## Task to carry out
Copy out the data lines exactly, from the line containing "91, 32, 97)" through the line containing "739) label: Kinderfeestkleding", both included, and nothing else.

:: Given records ::

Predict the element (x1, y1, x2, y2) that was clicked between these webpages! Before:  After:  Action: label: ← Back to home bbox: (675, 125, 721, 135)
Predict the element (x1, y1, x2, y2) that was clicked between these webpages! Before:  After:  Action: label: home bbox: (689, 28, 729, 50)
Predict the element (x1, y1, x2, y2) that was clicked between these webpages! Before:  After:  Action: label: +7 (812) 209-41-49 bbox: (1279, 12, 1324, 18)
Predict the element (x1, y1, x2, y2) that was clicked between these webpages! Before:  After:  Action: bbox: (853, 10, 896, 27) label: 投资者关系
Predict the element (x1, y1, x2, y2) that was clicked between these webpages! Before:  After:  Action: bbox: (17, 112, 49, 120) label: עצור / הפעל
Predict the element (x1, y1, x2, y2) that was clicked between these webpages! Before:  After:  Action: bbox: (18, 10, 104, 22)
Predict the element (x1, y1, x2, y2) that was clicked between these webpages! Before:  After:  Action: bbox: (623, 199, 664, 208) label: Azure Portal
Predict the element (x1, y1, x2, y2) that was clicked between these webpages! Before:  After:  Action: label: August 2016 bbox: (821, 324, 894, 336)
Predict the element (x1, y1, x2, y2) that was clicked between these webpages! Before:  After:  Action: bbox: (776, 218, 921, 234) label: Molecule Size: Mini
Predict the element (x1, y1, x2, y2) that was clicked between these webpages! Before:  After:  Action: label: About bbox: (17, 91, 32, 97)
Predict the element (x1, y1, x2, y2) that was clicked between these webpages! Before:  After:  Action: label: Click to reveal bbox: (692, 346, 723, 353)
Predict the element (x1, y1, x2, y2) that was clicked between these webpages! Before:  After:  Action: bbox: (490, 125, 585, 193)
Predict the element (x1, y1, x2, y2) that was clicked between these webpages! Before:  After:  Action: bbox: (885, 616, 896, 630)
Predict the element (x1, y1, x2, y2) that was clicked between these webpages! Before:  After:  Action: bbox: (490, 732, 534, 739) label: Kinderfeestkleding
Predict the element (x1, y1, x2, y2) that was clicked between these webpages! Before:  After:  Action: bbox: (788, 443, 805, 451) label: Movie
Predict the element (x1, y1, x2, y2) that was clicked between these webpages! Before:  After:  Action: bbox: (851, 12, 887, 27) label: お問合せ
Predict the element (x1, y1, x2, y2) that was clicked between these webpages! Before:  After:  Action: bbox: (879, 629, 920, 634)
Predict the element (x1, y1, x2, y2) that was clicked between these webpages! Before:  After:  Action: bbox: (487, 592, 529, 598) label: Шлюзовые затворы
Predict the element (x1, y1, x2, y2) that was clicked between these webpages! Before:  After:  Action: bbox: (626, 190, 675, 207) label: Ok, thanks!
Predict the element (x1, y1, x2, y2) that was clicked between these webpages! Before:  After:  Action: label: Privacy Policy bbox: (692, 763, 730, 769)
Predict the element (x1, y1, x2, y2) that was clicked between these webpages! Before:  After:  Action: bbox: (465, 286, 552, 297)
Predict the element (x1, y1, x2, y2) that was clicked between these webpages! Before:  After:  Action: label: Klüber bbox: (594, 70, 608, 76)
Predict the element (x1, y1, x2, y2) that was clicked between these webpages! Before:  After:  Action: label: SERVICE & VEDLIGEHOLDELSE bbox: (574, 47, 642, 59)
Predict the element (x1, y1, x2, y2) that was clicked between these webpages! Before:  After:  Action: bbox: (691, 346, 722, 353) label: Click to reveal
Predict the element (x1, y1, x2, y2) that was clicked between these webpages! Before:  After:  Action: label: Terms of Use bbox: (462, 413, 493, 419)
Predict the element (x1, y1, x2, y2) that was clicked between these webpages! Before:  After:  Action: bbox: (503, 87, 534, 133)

:::

## Completed exercise
Predict the element (x1, y1, x2, y2) that was clicked between these webpages! Before:  After:  Action: label: About bbox: (17, 91, 32, 97)
Predict the element (x1, y1, x2, y2) that was clicked between these webpages! Before:  After:  Action: label: Click to reveal bbox: (692, 346, 723, 353)
Predict the element (x1, y1, x2, y2) that was clicked between these webpages! Before:  After:  Action: bbox: (490, 125, 585, 193)
Predict the element (x1, y1, x2, y2) that was clicked between these webpages! Before:  After:  Action: bbox: (885, 616, 896, 630)
Predict the element (x1, y1, x2, y2) that was clicked between these webpages! Before:  After:  Action: bbox: (490, 732, 534, 739) label: Kinderfeestkleding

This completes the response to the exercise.